What the exercise asks: What intravenous dose of midazolam does the passage on intravenous midazolam give for anxiolysis and mild sedation?

Passage shown:

^^^^^^^^^^^^^^^^

Midazolam IV is the first benzodiazepine that was produced primarily for use in anaesthesia. Walser and colleagues in 1976 “first described midazolam, the first clinically used water-soluble benzodiazepine.
The imidazole ring in its structure accounts for its stability in aqueous solution and rapid metabolism. It is two to three times as potent as diazepam and has an affinity twice that of diazepam to benzodiazepine receptors.
Midazolam IV a water-soluble benzodiazepine midazolam is the most frequently used intravenously because of its rapid onset and offset and lack of active metabolites compared with other benzodiazepines (e.g., diazepam).
The onset of midazolam IV is slower than that of propofol and barbiturates, and its offset, especially when used at higher doses or in a prolonged infusion, is considerably longer than that of propofol or methohexital.
The benzodiazepines act through the GABA receptor. Flumazenil is a specific benzodiazepine antagonist. It can be used to reverse the effects of benzodiazepines.
The benzodiazepines generally produce only a mild decrease in blood pressure and mild-to-moderate respiratory depression. The dose of midazolam IV for anxiolysis and mild sedation is 0.015 to 0.03 mg/kg intravenously and is generally repeated in 30 to 60 minutes as needed.
Midazolam IV has a slow time to peak effect, and repeat bolus doses should be spaced at least 3 to 5 minutes apart to avoid inadvertent overdosing.
At plasma concentrations of 40 ng/mL of midazolam IV , humans are able to encode and retain memories over a period of 15 to 30 minutes. However, these memories are lost before consolidation.

^^^^^^^^^^^^^^^^

Extracted entries:
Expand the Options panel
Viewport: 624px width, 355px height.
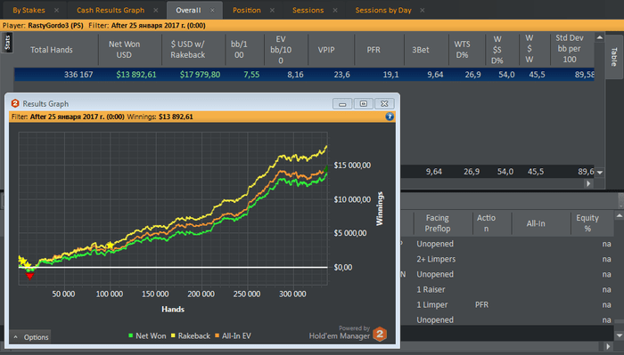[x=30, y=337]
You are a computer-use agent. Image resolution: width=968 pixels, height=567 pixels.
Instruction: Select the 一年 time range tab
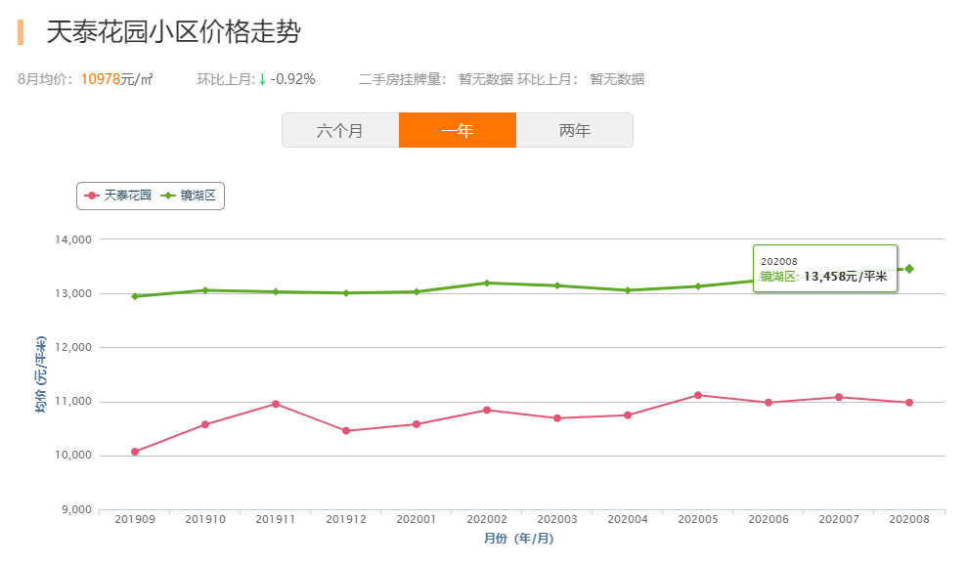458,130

^^^^^^^^^^^^^^^^

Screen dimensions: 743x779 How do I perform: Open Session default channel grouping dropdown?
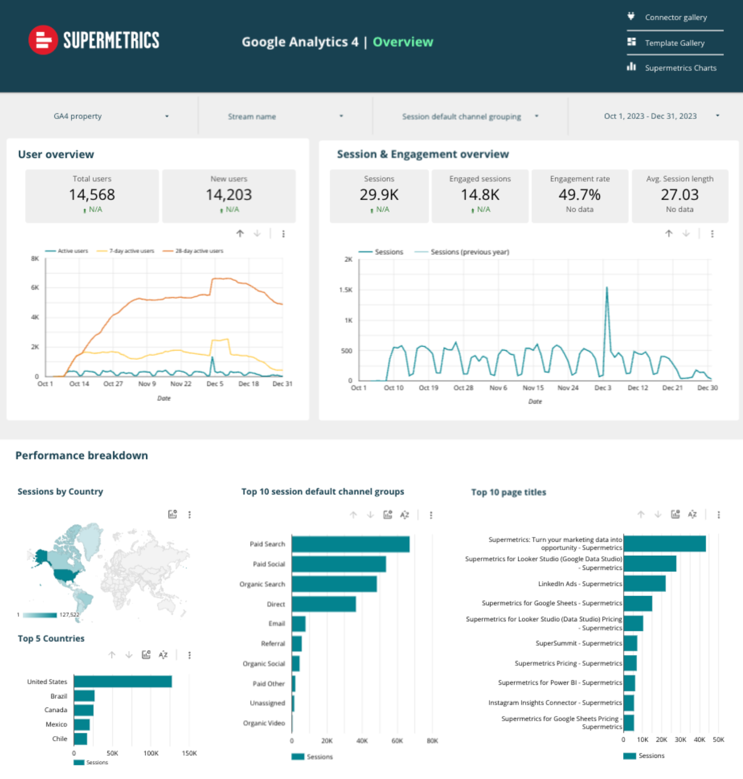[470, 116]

^^^^^^^^^^^^^^^^

Written solution: 0.015 to 0.03 mg/kg intravenously